Road accidents have become very common these days. Nearly 1.25 million people die in road crashes each year, on average, 3,287 deaths a day. Moreover, 20–50 million people are injured or disabled annually. Road traffic crashes rank as the 9th leading cause of death and accounts for 2.2% of all deaths globally. Road crashes cost USD 518 billion globally, costing individual countries from 1–2% of their annual GDP.

In the USA, over 37,000 people die in road crashes each year, and 2.35 million are injured or disabled. Road crashes cost the U.S. $230.6 billion per year or an average of $820 per person. Road crashes are the single greatest annual cause of death of healthy U.S. citizens travelling abroad.

(Source)

Looking at the severity of road accidents, I decided to analyze the accidents’ data to discover something useful. And here I am, sharing my results.

DATA

The dataset is taken from Kaggle. You can find it here.
This is a countrywide traffic accident dataset, which covers 49 states of the United States. The data is continuously being collected from February 2016 to March 2019, using several data providers, including two APIs which provide streaming traffic event data. These APIs broadcast traffic events captured by a variety of entities, such as the US and state departments of transportation, law enforcement agencies, traffic cameras, and traffic sensors within the road-networks.

The dataset contains 2,243,939(2.24 million) rows and 49 columns(Quite a large dataset). A point to be noted is that even though the dataset contains data for only three years, there are 2.24 million accidents already.

Feature Description

As discussed earlier, the dataset contains 49 features, and the following is their description.

Feature description of the dataset

THE APPROACH

Before getting into the analysis part, let’s look at the null values present in the dataset.

The figure below shows only those features which have null values.

Features with null values

Exploratory Data Analysis

I will start by eliminating the unnecessary features first.

The feature Country contains only one entry — USA, which is quite apparent since we are dealing with the USA’s dataset.
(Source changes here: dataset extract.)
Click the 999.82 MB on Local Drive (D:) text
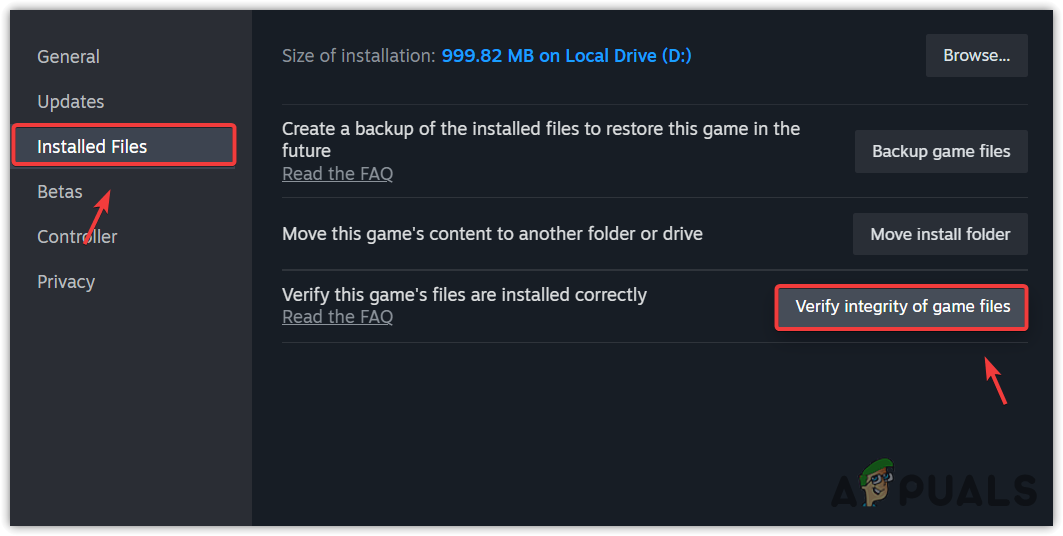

Hence, I will be deleting this feature.

The feature Turning_Loop also contains one value — False. This means that there was no turning loop in the vicinity of any of the accidents. As this feature includes only one value, I’ll be dropping this as well.

Let’s look at the Source feature. It represents the API that reported the accident.

Number of accidents reported by each source

There are only three API sources that reported the accidents. It can be observed that most of the accidents(around 1,700,000) were reported by MapQuest, followed by Bing.

There are nine standard time zones in the US officially defined by federal law. The entire 50 states and the District of Columbia have six main time zones.

Source

Out of these six significant timezones, we see(from the figure below) that there are only four timezones present in the dataset.

Most numbers of accidents took place in regions with timezone: Eastern Standard Time followed by Pacific Standard Time.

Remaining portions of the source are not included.